As it gets colder, I remembered the string of shows I agreed to do in December of 2012. The weekend before Christmas, I had a run of shows over four days that started in Sault Ste Marie, Michigan at an Indian casino on a Thursday. It took (best guess) 14 days to get there. The snow was so bad that my car got stuck on the off ramp. Luckily, I had an old towel in the trunk I was able to shove under the tire and get moving. I knew I couldn’t stop, so I barreled through every stop sign left on my route, but in fairness, I was going 12 mph. The turnout, by the way, was low – apparently doing a show with no stage in a cafeteria during a blizzard is less than ideal.
My next show was Saturday, where I had two at a casino in Milwaukee, but they were putting me up in a nice hotel in downtown Milwaukee. The issue? I had to drive across the Upper Peninsula. The snow was so deep already that the middle of the two lane road was being used only – you couldn’t see the edge lines. So, I drove about an hour a pop before I saw a lonely dump truck full of Sasquatch oil or whatever they haul in in the North Pole, then I drifted over enough to offer prayers of mercy that I didn’t get run over or go into a ditch and die alone next to a gas station that had been closed since 1943. Needless to say, I was glad to have the extra day to travel. I would have enjoyed Milwaukee, but it was 13 degrees out, so I didn’t leave my room other than to get a 12 pack and do the shows.
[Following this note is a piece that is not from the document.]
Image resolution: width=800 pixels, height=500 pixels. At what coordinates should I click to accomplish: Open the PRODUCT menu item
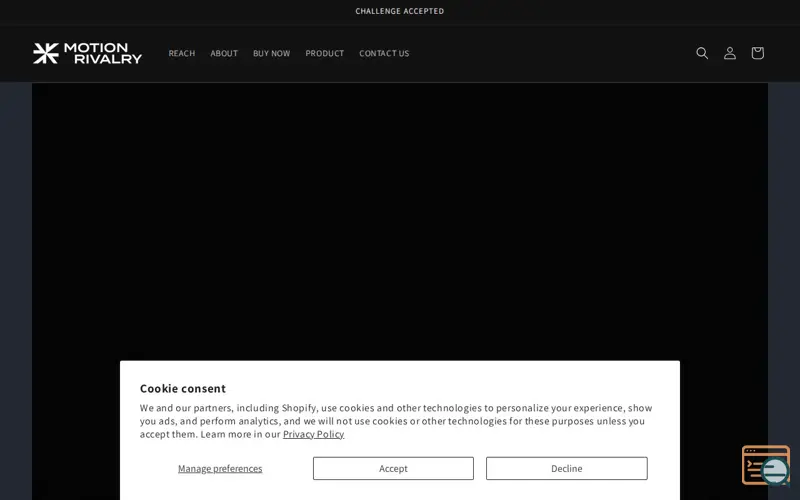click(x=324, y=53)
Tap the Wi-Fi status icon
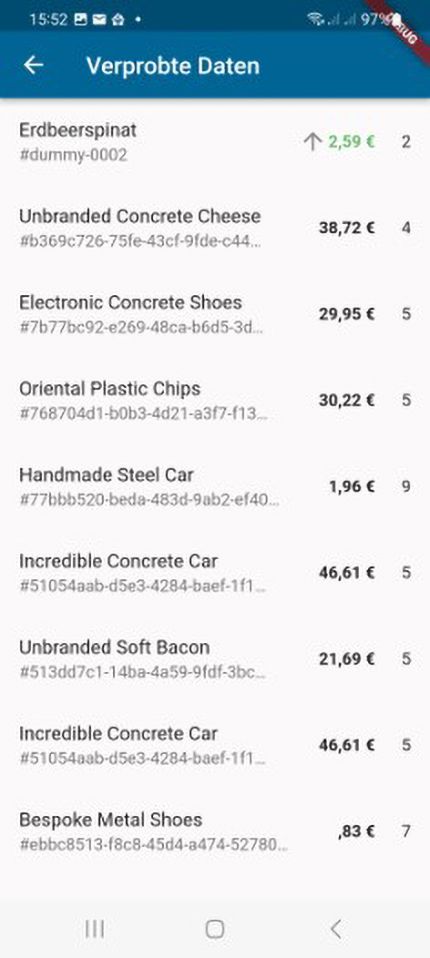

They didn’t go well, in case you were wondering. One had about 10 people, one about 18 and in total, 27 didn’t like me. The headliner won over the crowd, only 23 didn’t like him.
Finally, I had to go back north to Escanaba, Michigan and I regretted starting comedy. I contemplated seeing a fortune teller like on the movie Big, so I could get a card that made it so I never had done comedy ever before. The casino there was an Island theme, which looked great against a background of snow that resembled the planet Hoth from the Empire Strikes Back. That show actually went very well – huge turnout and great crowd reaction. Of course, then I chose to take the longer route through Chicago just to avoid the Upper Peninsula, so I drove the entire day Monday, actually excited to drive in Chicago holiday traffic because that meant other humans existed in the area I was in, which normally I hate.
For all my toils, I made a small profit of several hundred dollars (gas ate a few hundred bucks of my pay) and did irreparable damage to my car, but I got see the safest area from a nuclear attack in the continental US and rundown several survival scenarios in my head involving sub zero temperatures. When I hear a young comic talking about wanting to get road work, my mind drifts back and I smile a bit, realizing they probably have no idea what in the hell it’s really like. Make sure you take a road flare, some firewood and a trunk full of beef jerky – you’ll need it.